Wednesday, May 4, 2016

" Without stories and poems and pictures and music, children will starve." - Philip Pullman

Wise words from Philip Pullman, who received the Astrid Lindgren Memorial Award in 2005

  I have come to realize my mission and purpose as an artist is to advocate for creativity and spread the message about importance of the art and why children need regular exposure to the creative arts, just as much as any of the other basic necessities of life.

This isn't easy and seems to be a never ending goal, because unfortunately in the West creativity is not valued like it is other cultures and other parts of the world.  In Europe for instance, art is seen as vital to education, as the way to integrate academics in order to greatly improve learning, and to develop children in a holistic way.

Philip Pullman so eloquently and succinctly expressed his thoughts about why children need art when he wrote the following wise words for the tenth anniversary of the Astrid Lindgren Memorial Award in 2012 .

"Children need art and stories and poems and music as much as they need love and food and fresh air and play. If you don’t give a child food, the damage quickly becomes visible. If you don’t let a child have fresh air and play, the damage is also visible, but not so quickly.

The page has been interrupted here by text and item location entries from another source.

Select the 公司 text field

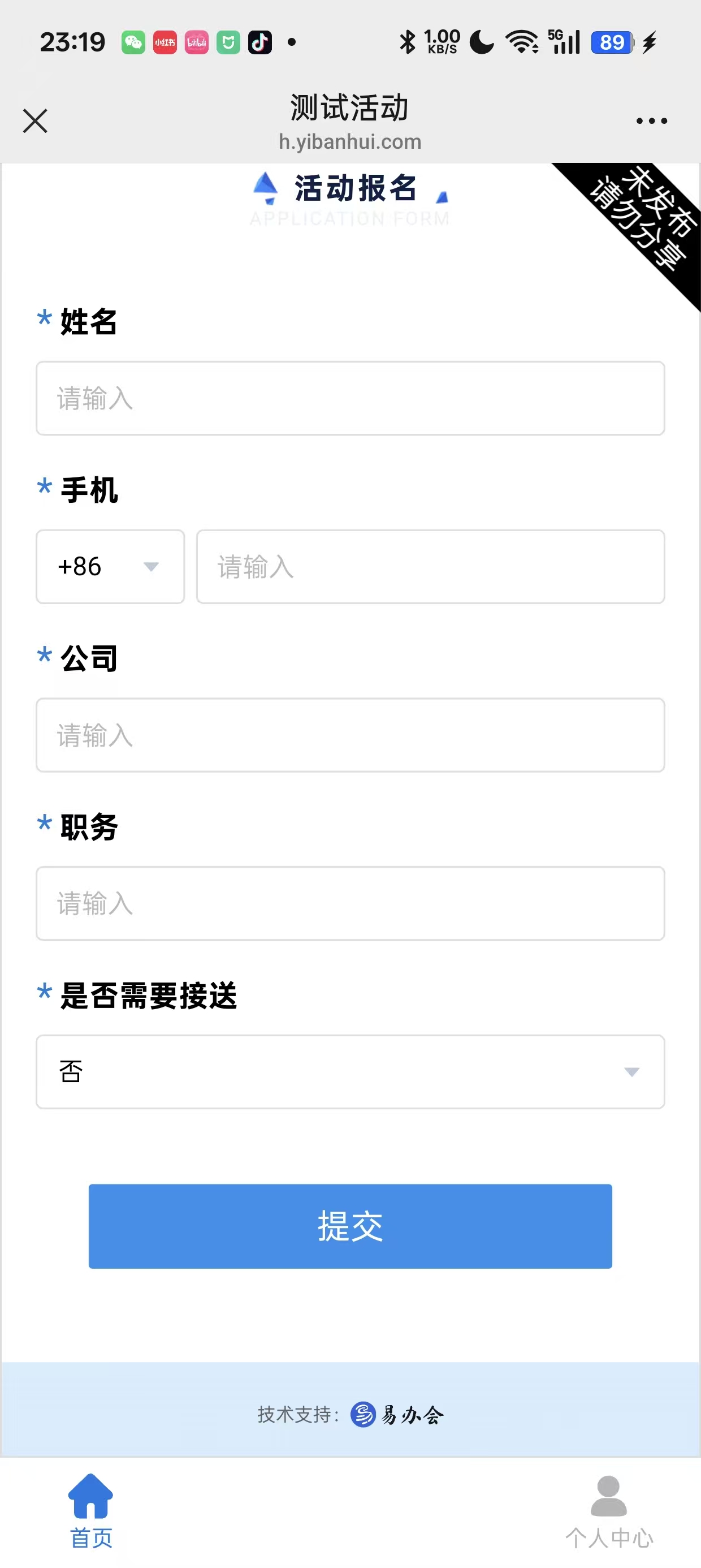pyautogui.click(x=350, y=735)
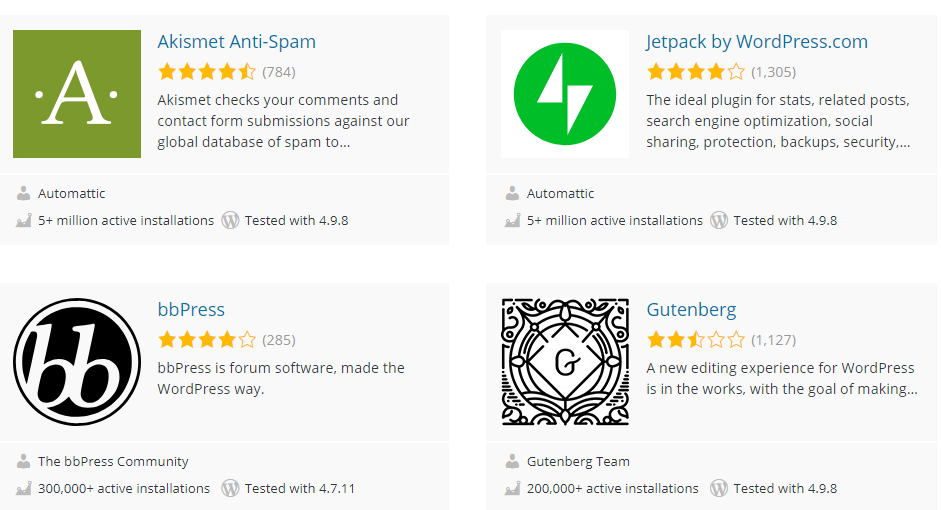Open the Jetpack by WordPress.com title link

(x=757, y=41)
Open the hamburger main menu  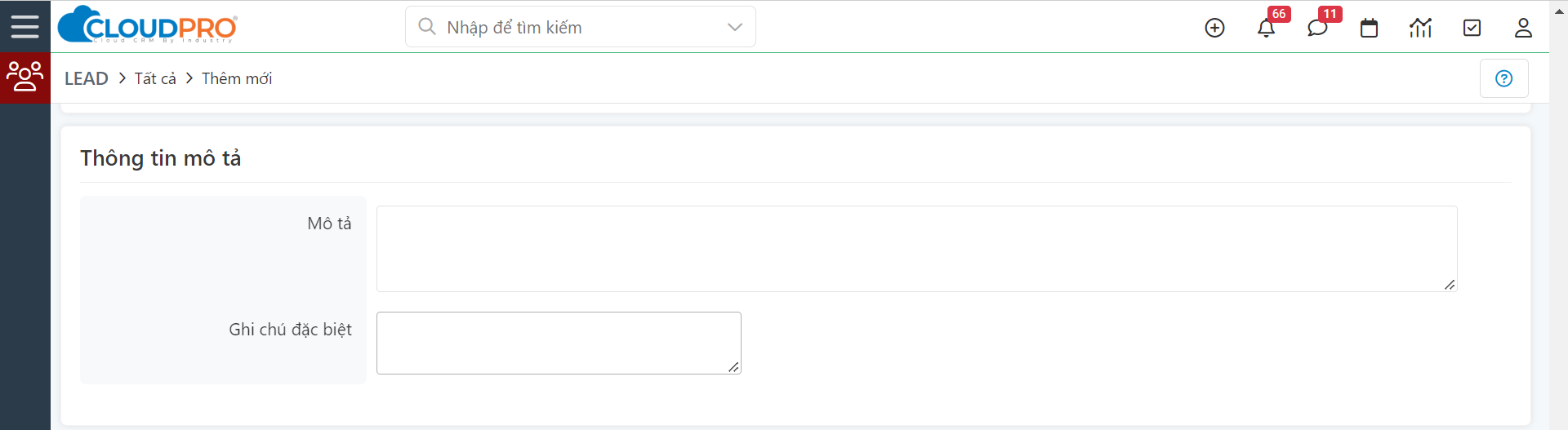click(24, 27)
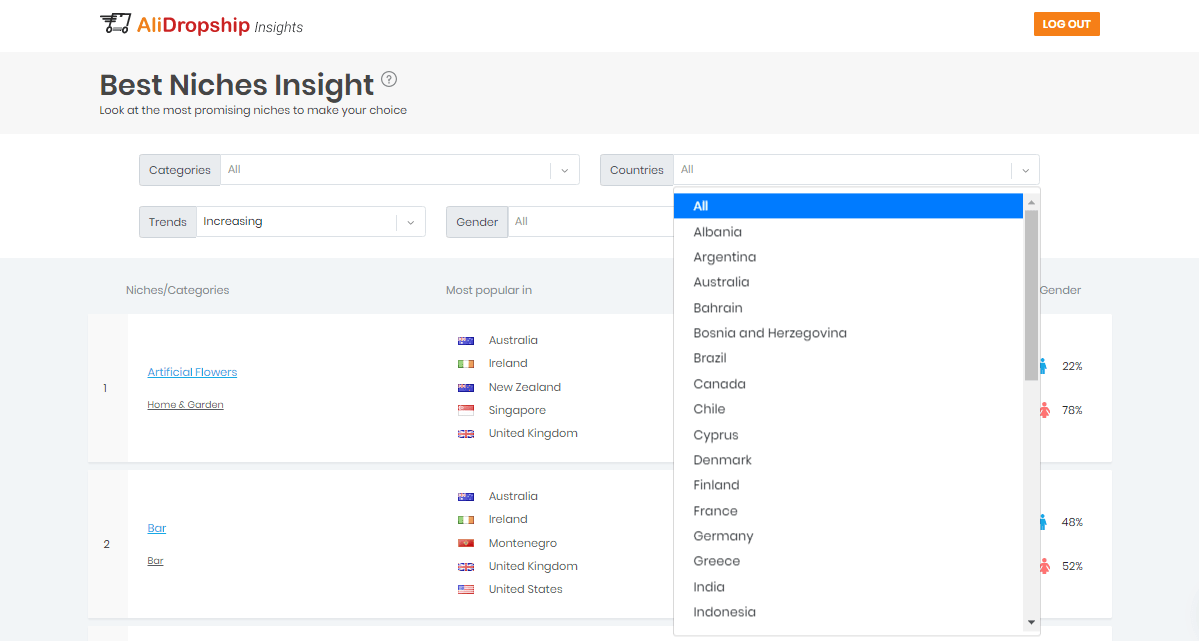Click the Singapore flag icon
Viewport: 1199px width, 641px height.
coord(466,411)
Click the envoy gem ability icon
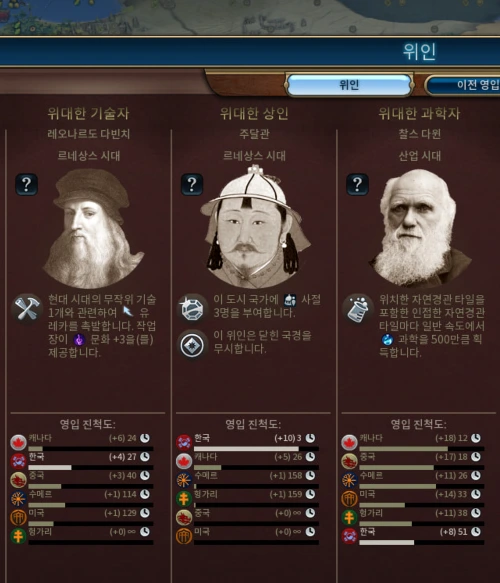 (192, 308)
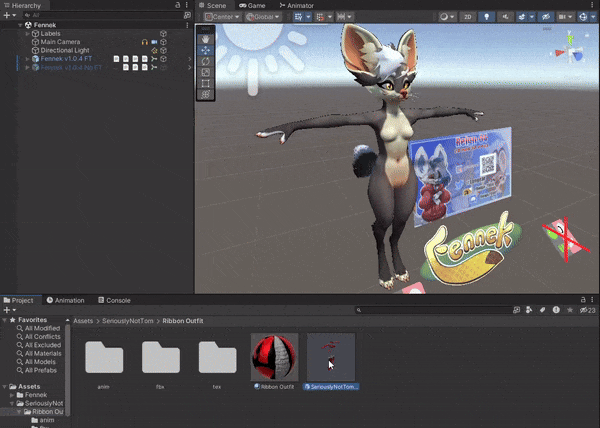
Task: Open the Global handle rotation dropdown
Action: click(x=264, y=17)
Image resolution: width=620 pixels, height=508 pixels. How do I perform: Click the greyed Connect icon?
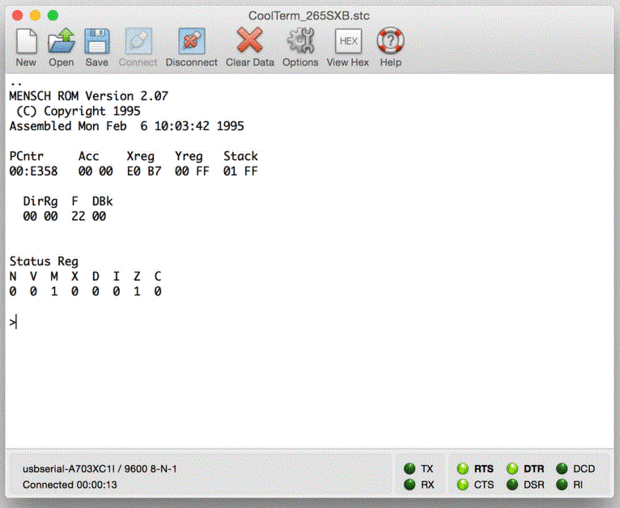tap(138, 41)
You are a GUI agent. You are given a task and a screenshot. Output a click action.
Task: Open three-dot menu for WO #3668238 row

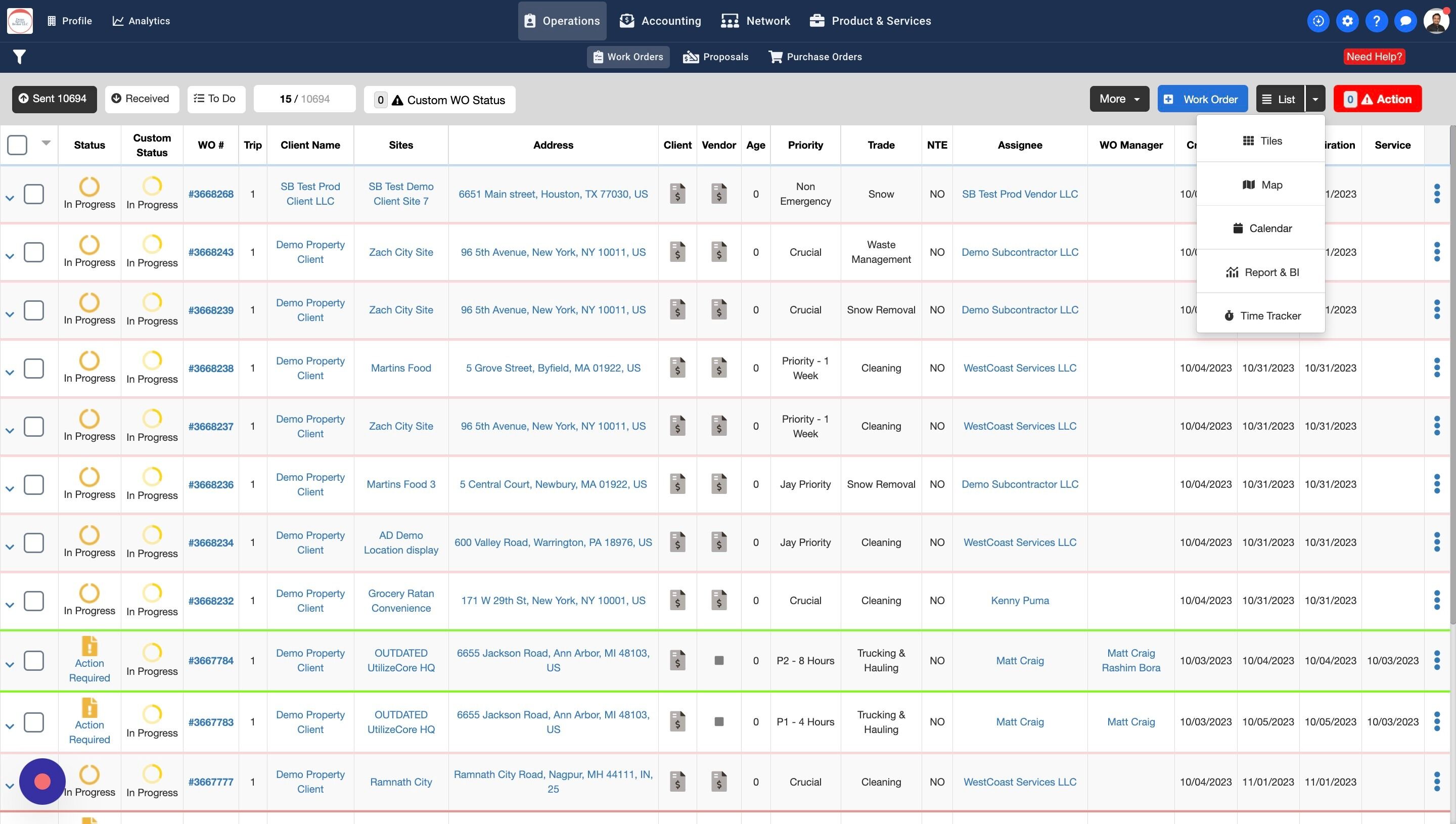[1437, 369]
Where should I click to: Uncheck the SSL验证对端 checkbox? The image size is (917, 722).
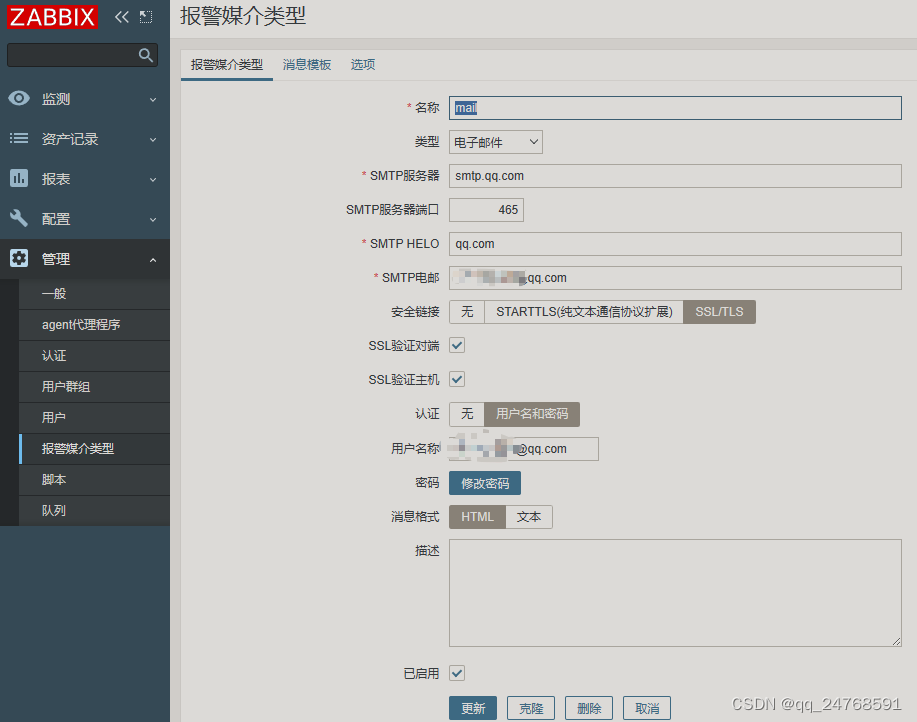coord(457,345)
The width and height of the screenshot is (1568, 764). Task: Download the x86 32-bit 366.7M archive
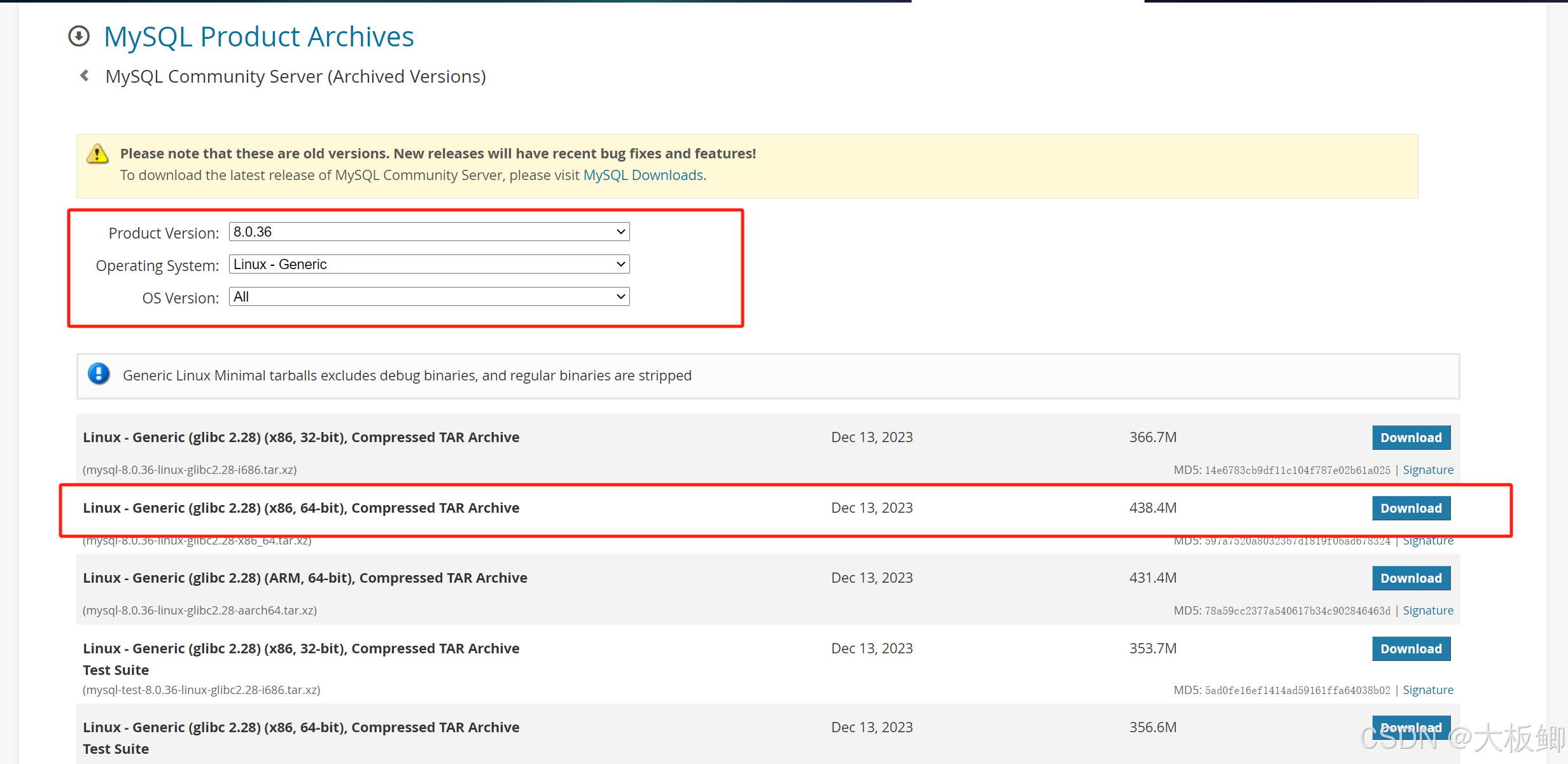pyautogui.click(x=1410, y=438)
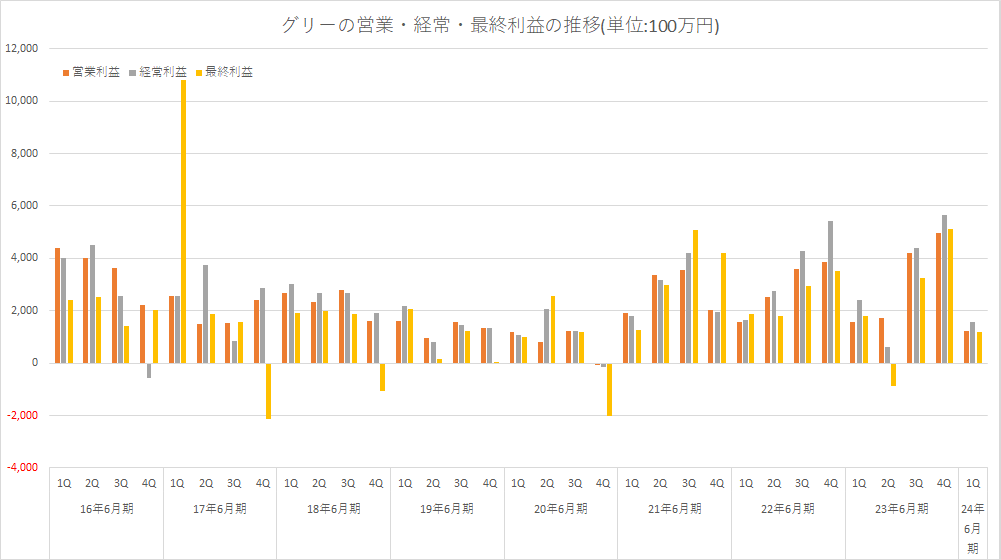The height and width of the screenshot is (560, 1001).
Task: Select the gray bar in 23年6月期 4Q
Action: [944, 289]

If you don’t give a child love, the damage might not be seen for some years, but it’s permanent.
But if you don’t give a child art and stories and poems and music, the damage is not so easy to see. It’s there, though. Their bodies are healthy enough; they can run and jump and swim and eat hungrily and make lots of noise, as children have always done, but something is missing.
It’s true that some people grow up never encountering art of any kind, and are perfectly happy and live good and valuable lives, and in whose homes there are no books, and they don’t care much for pictures, and they can’t see the point of music. Well, that’s fine. I know people like that. They are good neighbours and useful citizens.
But other people, at some stage in their childhood or their youth, or maybe even their old age, come across something of a kind they’ve never dreamed of before. It is as alien to them as the dark side of the moon. But one day they hear a voice on the radio reading a poem, or they pass by a house with an open window where someone is playing the piano, or they see a poster of a particular painting on someone’s wall, and it strikes them a blow so hard and yet so gentle that they feel dizzy. Nothing prepared them for this. They suddenly realize that they’re filled with a hunger, though they had no idea of that just a minute ago; a hunger for something so sweet and so delicious that it almost breaks their heart. They almost cry, they feel sad and happy and alone and welcomed by this utterly new and strange experience, and they’re desperate to listen closer to the radio, they linger outside the window, they can’t take their eyes off the poster. They wanted this, they needed this as a starving person needs food, and they never knew. They had no idea.
That is what it’s like for a child who does need music or pictures or poetry to come across it by chance. If it weren’t for that chance, they might never have met it, and might have passed their whole lives in a state of cultural starvation without knowing it.
The effects of cultural starvation are not dramatic and swift. They’re not so easily visible.
And, as I say, some people, good people, kind friends and helpful citizens, just never experience it; they’re perfectly fulfilled without it. If all the books and all the music and all the paintings in the world were to disappear overnight, they wouldn’t feel any the worse; they wouldn’t even notice.
But that hunger exists in many children, and often it is never satisfied because it has never been awakened. Many children in every part of the world are starved for something that feeds and nourishes their soul in a way that nothing else ever could or ever would.
We say, correctly, that every child has a right to food and shelter, to education, to medical treatment, and so on. We must understand that every child has a right to the experience of culture. We must fully understand that without stories and poems and pictures and music, children will starve."


thesycamoretree said...

I wonder if those who don't think art matters have built armor around their hearts. Art and beauty does touch the inner parts of us and can make us vulnerable in some ways. Perhaps they are warding off these feelings because they are afraid of exposing their soft spots.

Unknown said...

I think you make an important point Bev.
I also think it is a combination of reasons people don't see art and creativity as mattering. Much of is simply not understanding and misconceptions.

I can't imagine anyone not being touched by art and beauty in some way, at some time in life. It's the child's default.

When we become adults all have a choice as to how we respond to it, as art is life itself.